Rescale the data from the line containing "Click inside the formula bar input" through the line containing "click(x=614, y=262)" and write those lines out again, requests included. Multiply every number in the answers, both image dimensions and click coordinates, by 1.95 and round to whole numbers with halves rounded up. Leave the numbers in the requests unchanged, and omit the pictures.

[start Provided material]

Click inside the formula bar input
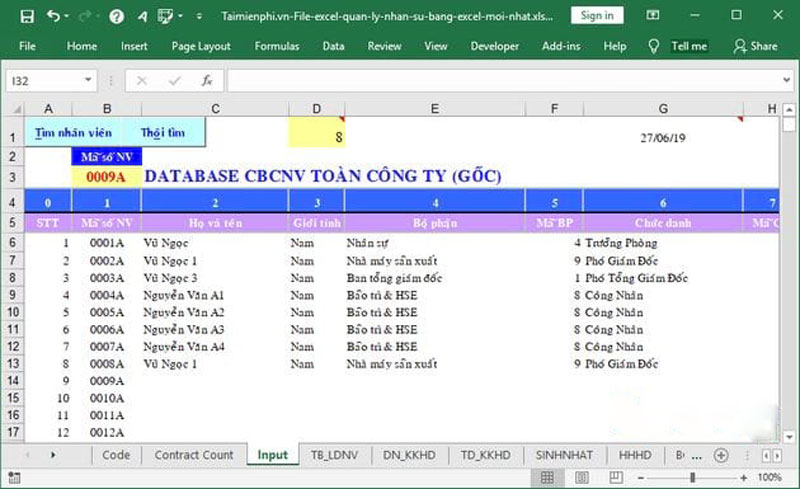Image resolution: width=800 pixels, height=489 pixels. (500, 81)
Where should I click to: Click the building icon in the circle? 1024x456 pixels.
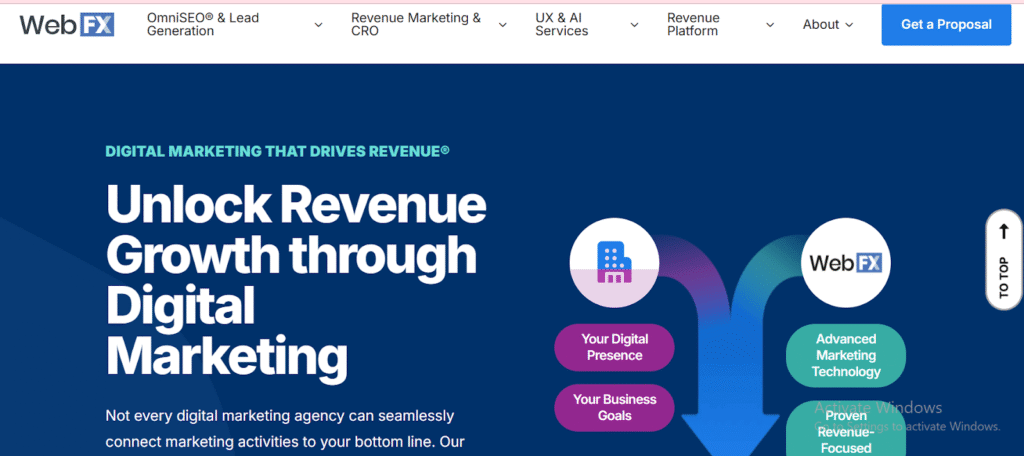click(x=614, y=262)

[end Provided material]
[start Provided material]

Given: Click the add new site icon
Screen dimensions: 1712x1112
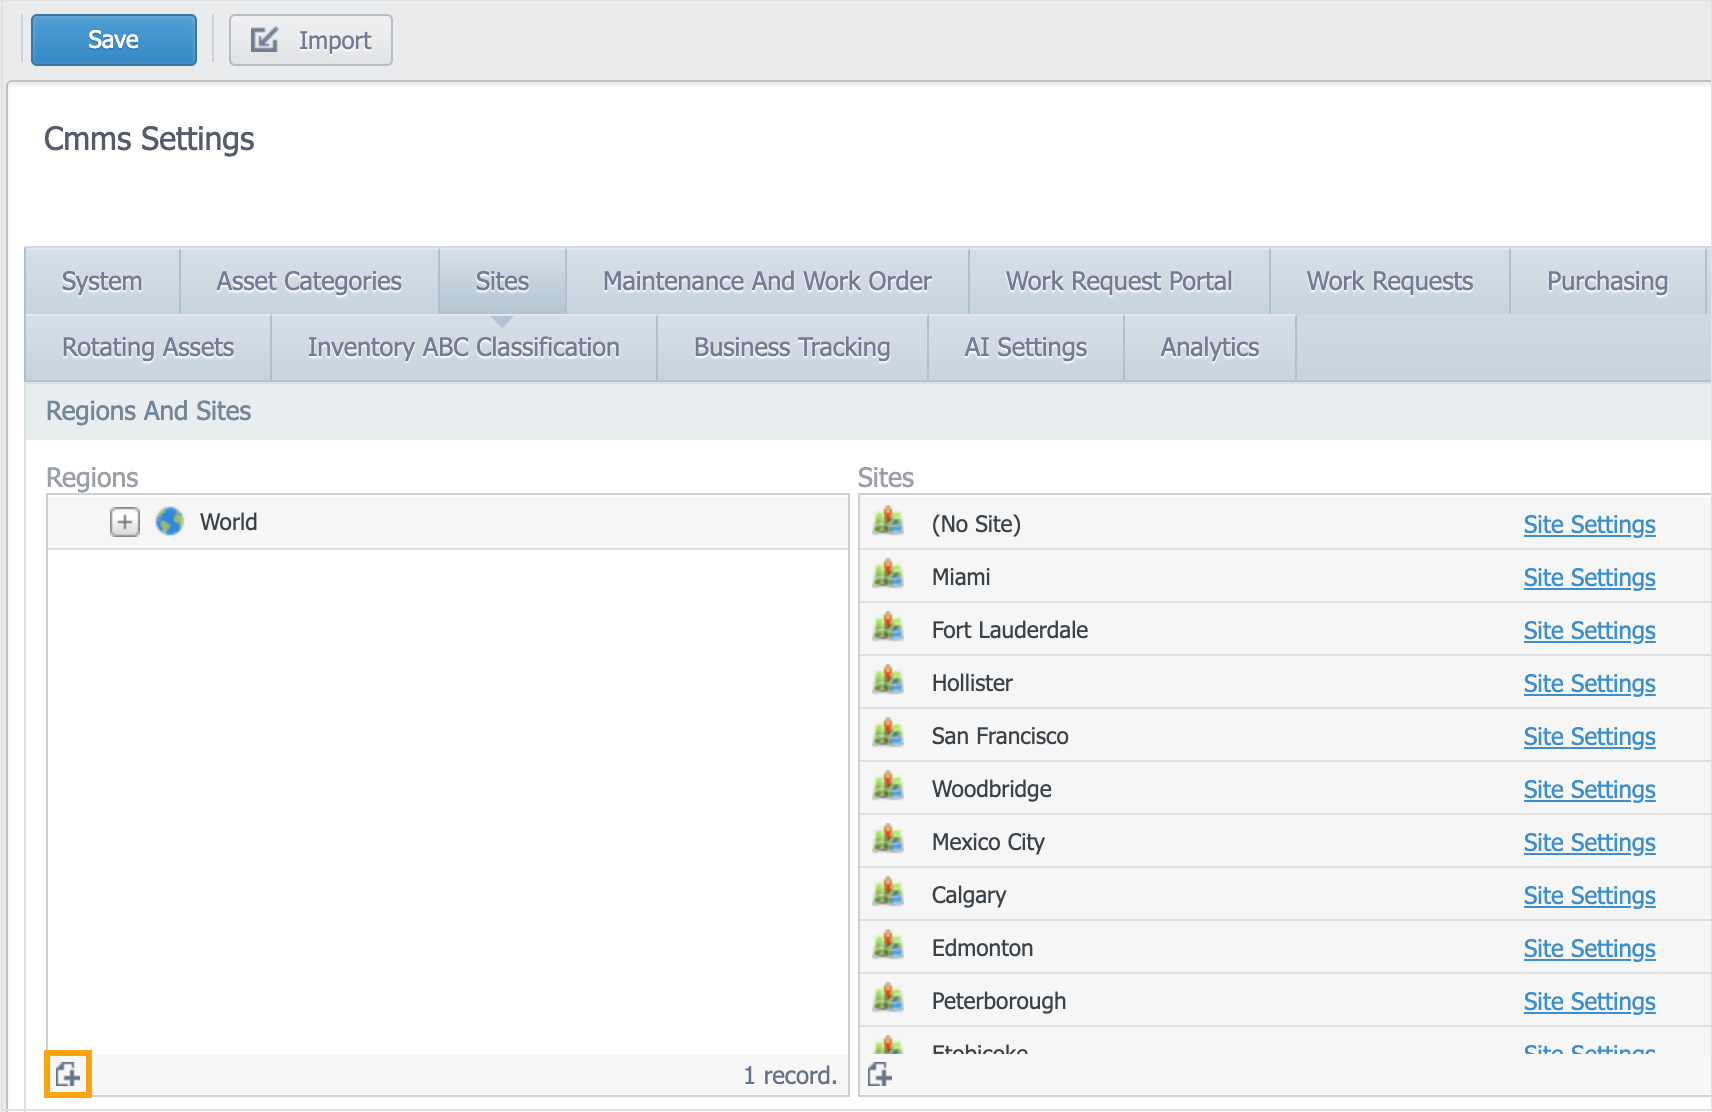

[end Provided material]

Result for this exercise:
Click inside the formula bar input
Image resolution: width=1560 pixels, height=954 pixels. (975, 158)
Where should I click to: Click the building icon in the circle? 1024x456 pixels.
click(x=1197, y=511)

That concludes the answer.